Alternatively, formal representation methods abstract away from the actual properties of realtime natural language input and rule-based systems are of limited representational power.
Since NL is a human neurocognitive phenomenon we presume that it can be best
represented in a neural network model. This study focuses on a neural network simulation, the
Cognitive Linguistic Adaptive Resonant Network (CLAR-NET) model of online and realtime associations among concepts. The CLAR-NET model is a simulated Adaptive
Resonance Theory (ART, Grossberg 1972 et seq.) model. Through a series of experiments, I
address particular linguistic problems such as homonymy, neologism, polysemy, metaphor,
constructional polysemy, contextual coreference, subject-object control, event-structure
metaphor and negation. The aim of this study is to infer NL specific mappings of concepts in
the human neurocognitive system on the basis of known facts and observations provided
within the realms of conceptual metaphor theory (CMT), and adaptive grammar (AG, Loritz
1999), theories of linguistic analysis, and known variables drawn from the brain and cognitive
sciences as well as previous neural network systems built for similar purposes.
My basic hypothesis is that the association among concepts is primarily an expression of
domain-general cognitive mechanisms that depend on continuous learning of both previously
presented linguistic input and everyday, direct experiential (i.e. sensory-physical) behaviors
represented in natural language as "common knowledge" (or "common sense"). According to
this hypothesis, complex conceptual representations are not actually associated with prepostulated feature structures, but with time-sensitive dynamic patterns of activation. These
patterns can reinforce previous learning and/or create new "place-holders" in the conceptual
system for future value binding. This line of investigation holds implications for language
learning, neurolinguistics, metaphor theory, information retrieval, knowledge engineering,
case-based reasoning, knowledge-based machine translation systems and related ontologies.

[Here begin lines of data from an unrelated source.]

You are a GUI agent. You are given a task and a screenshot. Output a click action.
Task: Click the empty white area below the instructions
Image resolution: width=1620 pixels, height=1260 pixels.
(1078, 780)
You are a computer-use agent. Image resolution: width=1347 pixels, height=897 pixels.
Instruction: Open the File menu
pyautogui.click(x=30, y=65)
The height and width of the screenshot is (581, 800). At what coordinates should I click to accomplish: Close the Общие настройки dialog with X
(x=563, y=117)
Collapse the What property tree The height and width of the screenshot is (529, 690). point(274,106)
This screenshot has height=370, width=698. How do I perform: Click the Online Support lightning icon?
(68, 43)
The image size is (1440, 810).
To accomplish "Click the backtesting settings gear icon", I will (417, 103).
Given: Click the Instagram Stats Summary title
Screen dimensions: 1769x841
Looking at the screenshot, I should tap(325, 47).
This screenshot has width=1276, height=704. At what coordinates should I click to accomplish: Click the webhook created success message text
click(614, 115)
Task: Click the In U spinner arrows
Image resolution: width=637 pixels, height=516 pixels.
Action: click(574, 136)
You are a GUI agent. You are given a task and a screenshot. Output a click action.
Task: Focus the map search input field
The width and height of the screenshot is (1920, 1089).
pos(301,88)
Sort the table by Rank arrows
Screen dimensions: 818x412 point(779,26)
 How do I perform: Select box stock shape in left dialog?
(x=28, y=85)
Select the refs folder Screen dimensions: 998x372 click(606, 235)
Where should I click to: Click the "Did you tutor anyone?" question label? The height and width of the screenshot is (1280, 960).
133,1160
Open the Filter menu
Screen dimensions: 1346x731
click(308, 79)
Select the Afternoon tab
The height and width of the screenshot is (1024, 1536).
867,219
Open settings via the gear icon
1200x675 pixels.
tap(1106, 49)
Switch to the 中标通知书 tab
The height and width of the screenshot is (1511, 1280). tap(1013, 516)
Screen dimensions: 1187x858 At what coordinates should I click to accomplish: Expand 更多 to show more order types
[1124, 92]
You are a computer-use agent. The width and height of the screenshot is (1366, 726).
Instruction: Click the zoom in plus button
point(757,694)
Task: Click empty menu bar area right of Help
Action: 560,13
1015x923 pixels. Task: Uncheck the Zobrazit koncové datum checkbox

This study finds that although short-term memory (STM) effects in ART-like networks are
significant, most of the time long-term memory (LTM) calculation yields better semantic
discrimination. It is suggested that the internal structure of lexical frames that correspond to
clusters of congenial associations (in fact, neuronal subnetworks), is maintained as long as it
resonates with new input patterns or learned in long-term memory traces. Different degrees
of similarity (or deviation) from previously acquired knowledge clusters are computed as
activation levels of the corresponding neuronal nodes and may be measured via differential
equations of neuronal activity. The overall conclusion is that ART-like networks can model
interesting linguistic phenomena in a neurocognitively plausible way.